> [EXERCISE PROMPT]: Format the listing below as a Markdown table with two columns, Row and Line, giving each line of the listing its own numbered row and omitting any blank lines.

— START OF SUPPLIED RECORDS —

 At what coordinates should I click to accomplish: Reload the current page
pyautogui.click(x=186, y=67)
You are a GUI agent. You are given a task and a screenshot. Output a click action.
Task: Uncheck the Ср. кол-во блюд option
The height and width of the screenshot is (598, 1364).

— END OF SUPPLIED RECORDS —

> [RESPONSE TO THE TASK]:
| Row | Line |
|---|---|
| 1 |  At what coordinates should I click to accomplish: Reload the current page |
| 2 | pyautogui.click(x=186, y=67) |
| 3 | You are a GUI agent. You are given a task and a screenshot. Output a click action. |
| 4 | Task: Uncheck the Ср. кол-во блюд option |
| 5 | The height and width of the screenshot is (598, 1364). |